**EXERCISE GOAL**
Lines below that include "Toggle" are the answer; copy each one.

BEGIN DATA UNDER STUDY

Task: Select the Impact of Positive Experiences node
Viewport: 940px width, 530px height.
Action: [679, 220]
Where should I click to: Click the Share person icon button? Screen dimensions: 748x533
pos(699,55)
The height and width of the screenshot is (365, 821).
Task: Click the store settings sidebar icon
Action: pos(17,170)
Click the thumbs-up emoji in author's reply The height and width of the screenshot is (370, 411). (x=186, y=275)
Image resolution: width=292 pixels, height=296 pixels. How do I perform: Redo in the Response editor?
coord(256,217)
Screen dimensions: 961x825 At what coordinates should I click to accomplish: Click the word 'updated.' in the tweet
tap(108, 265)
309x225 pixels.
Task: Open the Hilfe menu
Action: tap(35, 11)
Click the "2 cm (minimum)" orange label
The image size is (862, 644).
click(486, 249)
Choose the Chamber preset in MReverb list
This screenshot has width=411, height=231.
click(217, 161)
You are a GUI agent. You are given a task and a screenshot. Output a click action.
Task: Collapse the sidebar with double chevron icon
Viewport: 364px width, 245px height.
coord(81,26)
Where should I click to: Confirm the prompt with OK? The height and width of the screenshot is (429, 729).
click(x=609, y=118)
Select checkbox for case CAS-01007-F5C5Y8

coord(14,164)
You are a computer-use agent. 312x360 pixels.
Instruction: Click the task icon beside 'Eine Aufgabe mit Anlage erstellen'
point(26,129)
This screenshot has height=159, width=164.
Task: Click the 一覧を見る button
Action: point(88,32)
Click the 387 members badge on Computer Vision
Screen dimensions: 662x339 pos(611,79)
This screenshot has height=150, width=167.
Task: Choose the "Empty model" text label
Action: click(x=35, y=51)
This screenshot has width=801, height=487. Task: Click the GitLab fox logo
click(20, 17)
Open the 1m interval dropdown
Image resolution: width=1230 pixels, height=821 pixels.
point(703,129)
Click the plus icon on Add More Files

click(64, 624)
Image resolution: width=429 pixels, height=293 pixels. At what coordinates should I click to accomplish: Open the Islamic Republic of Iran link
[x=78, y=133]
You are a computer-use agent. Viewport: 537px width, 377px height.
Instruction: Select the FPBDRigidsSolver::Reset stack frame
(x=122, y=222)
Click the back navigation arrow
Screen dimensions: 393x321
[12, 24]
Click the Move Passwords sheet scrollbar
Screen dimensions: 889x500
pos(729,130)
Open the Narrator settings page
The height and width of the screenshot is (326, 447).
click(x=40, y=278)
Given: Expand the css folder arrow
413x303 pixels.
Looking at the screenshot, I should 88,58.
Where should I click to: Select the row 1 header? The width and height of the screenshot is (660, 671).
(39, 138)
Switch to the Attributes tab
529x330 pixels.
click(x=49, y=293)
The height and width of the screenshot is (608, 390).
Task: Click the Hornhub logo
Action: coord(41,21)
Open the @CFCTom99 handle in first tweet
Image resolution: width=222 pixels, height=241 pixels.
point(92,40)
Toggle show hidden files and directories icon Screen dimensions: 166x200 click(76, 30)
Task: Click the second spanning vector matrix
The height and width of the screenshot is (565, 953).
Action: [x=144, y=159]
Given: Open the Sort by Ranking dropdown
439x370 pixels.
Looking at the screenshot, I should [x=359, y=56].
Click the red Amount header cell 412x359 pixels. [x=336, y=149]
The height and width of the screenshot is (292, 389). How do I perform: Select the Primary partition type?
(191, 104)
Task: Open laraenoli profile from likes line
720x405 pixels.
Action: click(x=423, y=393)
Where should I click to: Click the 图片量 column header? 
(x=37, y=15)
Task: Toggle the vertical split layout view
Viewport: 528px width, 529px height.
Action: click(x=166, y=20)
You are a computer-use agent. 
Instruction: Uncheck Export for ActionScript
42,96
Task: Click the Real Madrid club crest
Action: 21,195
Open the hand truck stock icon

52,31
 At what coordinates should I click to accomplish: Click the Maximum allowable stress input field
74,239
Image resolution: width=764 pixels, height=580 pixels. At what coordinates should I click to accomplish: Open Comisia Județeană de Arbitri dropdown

END DATA UNDER STUDY

**SOLVED EXERCISE**
Toggle show hidden files and directories icon Screen dimensions: 166x200 click(76, 30)
Task: Toggle the vertical split layout view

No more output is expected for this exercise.